The CC experience is a facilitated dialogue session customized to your particular family, community, conflict, and goal. Though a variety of techniques and add-ons may be utilized, all virtual meetings are built on the following foundational elements:

The Participants

Everyone involved in a conflict is in attendance, and given an opportunity to express their concerns and desired outcomes with equal value and validity. This is not always present in natural conversation, and so the facilitator may utilize various techniques to create structure as necessary.

The Tone of the Forum

Your facilitators will take great care to ensure that dialogues avoid the trappings of hierarchy, bias, or judgment—this is not only good manners but has practical effects as well: establishing a level playing field can be transformative and surprising when working through conflicts that have underlying power-issues at stake (and most do).

The Introductory Ritual

Each session begins with an exercise unrelated to the conflict at hand, designed to separate the space of the work from the space of the real world.
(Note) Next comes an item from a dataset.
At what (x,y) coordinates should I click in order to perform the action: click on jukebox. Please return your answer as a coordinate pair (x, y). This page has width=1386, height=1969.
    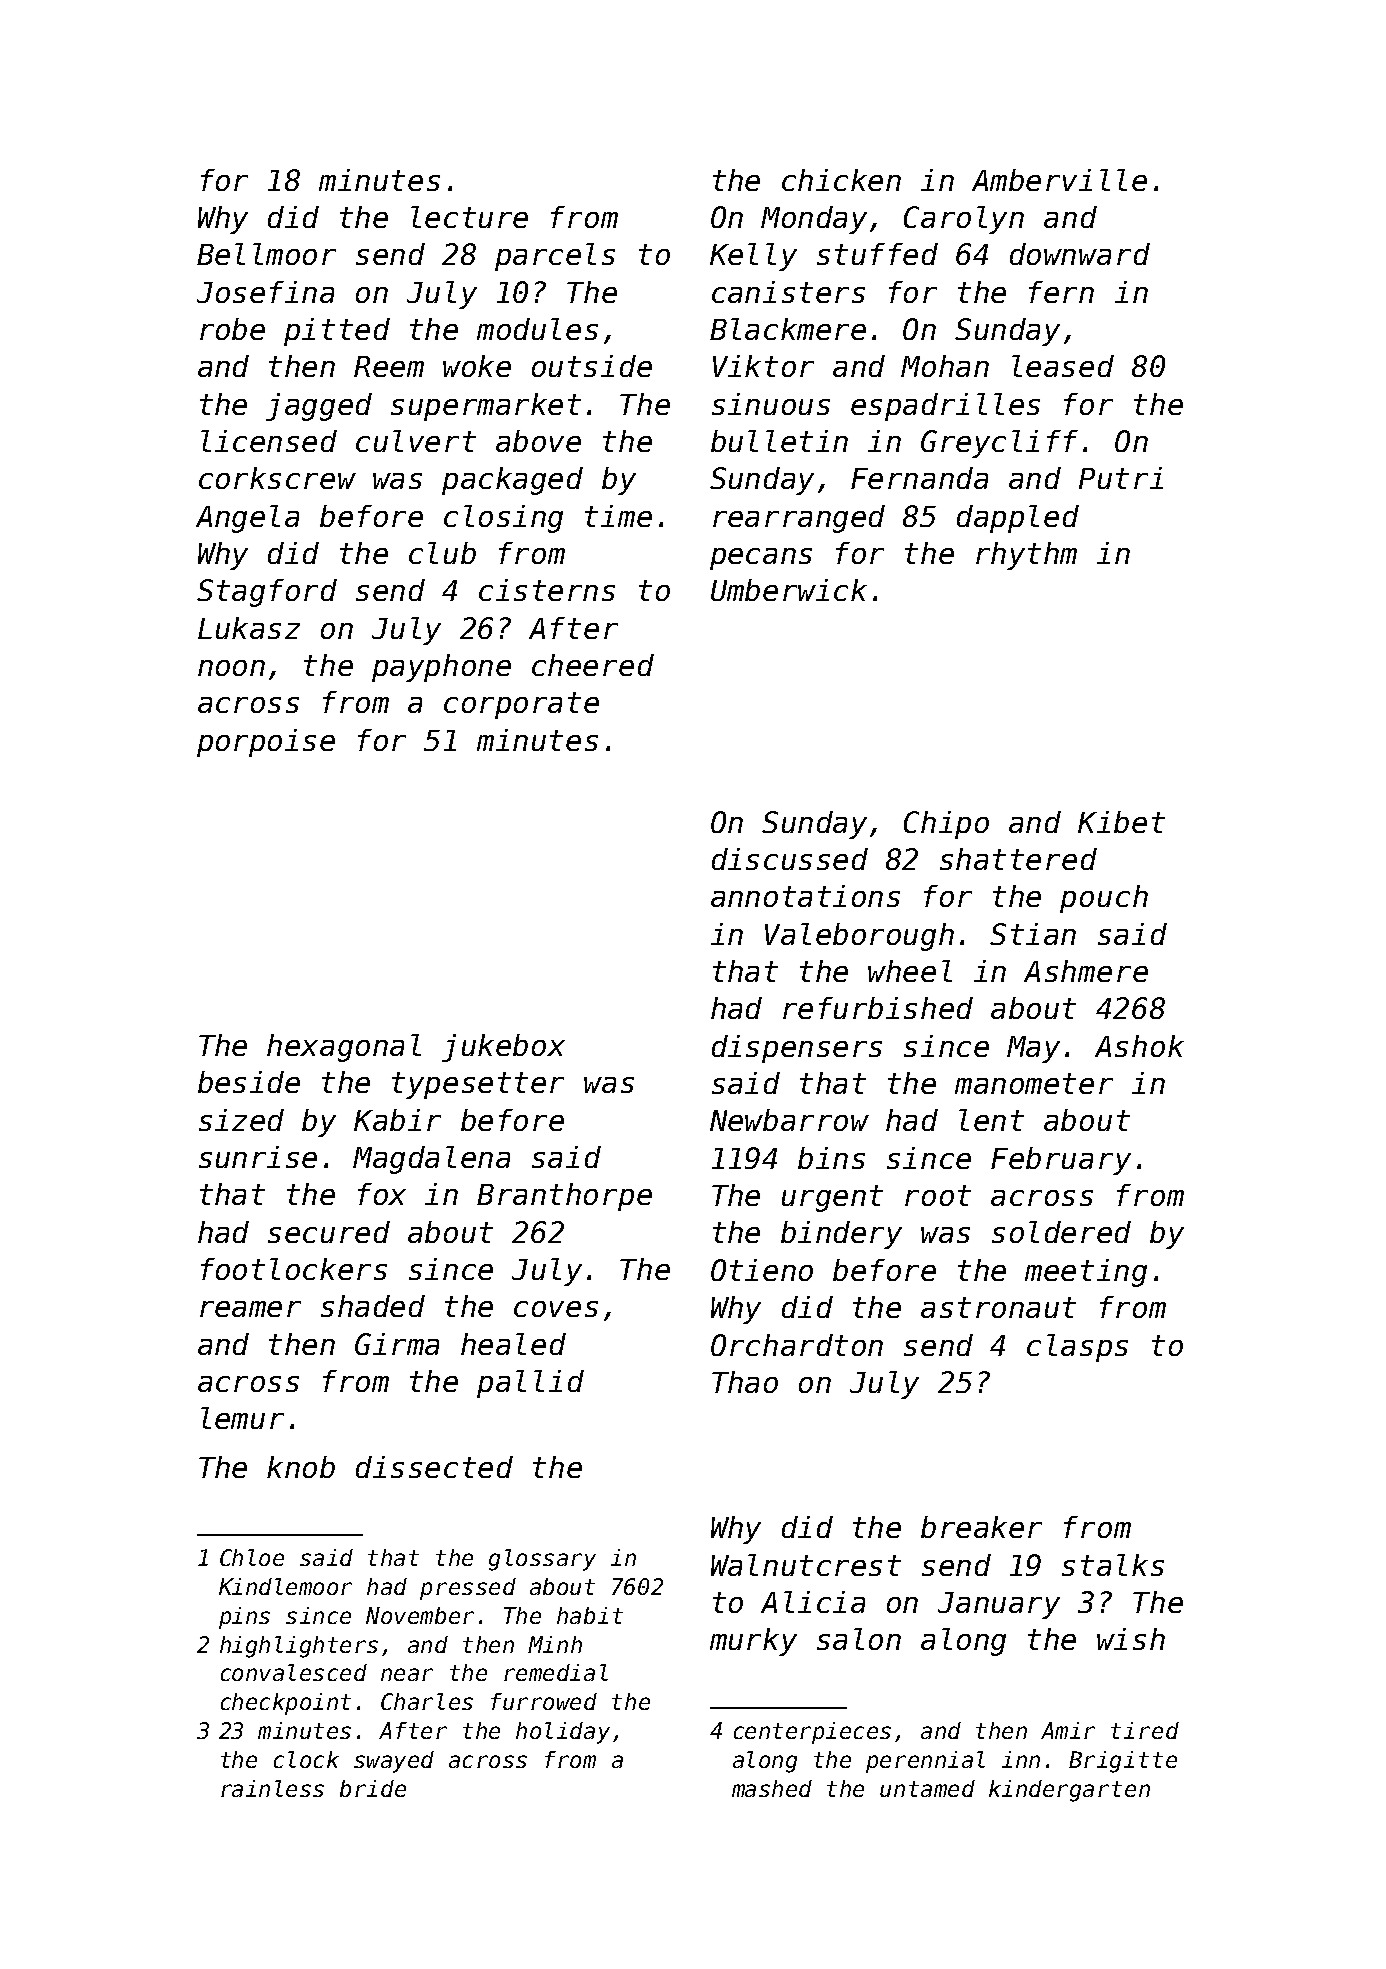
    Looking at the image, I should click on (503, 1048).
This may be a breath exercise, a game, a yoga sequence, or a custom “ritual” designed to fit with your community; it can be small, silly, poignant, didactic, etc.—all is malleable—but it plays a significant role in the operation of the dialogue to follow, by establishing safety, confidentiality (if desired), personal and professional boundaries, and most notably, a container that encourages freer levels of expression, tolerance, and open-mindedness than might be present in the systems we typically engage in outside the established forum.

The Facilitator

The facilitator is not a member of the conflict, but she is a member of the group, present to keep order and guide fair discussion. She will moderate and use strategies designed to foster connection and understanding, which at times stray from conventional ideas of fairness and equity. (See below, “The Solution”). “Neutrality” is often used as a commandeering ideal in mediation and judicial systems, but on some level when dealing with people intimately it is unattainable, and part of the facilitator’s job is to be humbly aware of her own inherent biases or personal history as may relate to the conflict at hand. As such, she is not neutral, but rather “omnipartial”—partial to all, yet mindful of various value systems at work. “Omnipartial” might also be defined as empathetic to the people, their desires, and their opinions, regardless of whether their value systems differ. A skilled facilitator can separate the participants from their own inherent biases and values.

The Solution(s)

We cannot know, and in fact, the method emphasizes that we must not know, how a conflict should be resolved up front. The purpose of the process is to open the participants to a compassionate conversation, and to allow them to discover and create their own outcomes—personal autonomy is important in reaching a satisfying result, and those with a vested interest are the best suited to reveal nuances and think creatively and constructively. Solutions—yes many—often happen organically, but not because the facilitator strives for them, or because one participant is pushing harder, or because anyone is labeled right or wrong, but rather because a well-facilitated dialogue demands it, by creating a flow that naturally deescalates emotion, unpacks conflict, reveals its components from multiple angels, tosses out the nonsense, resolves the wins, and rearranging what’s left in a way that best suits everyone involved.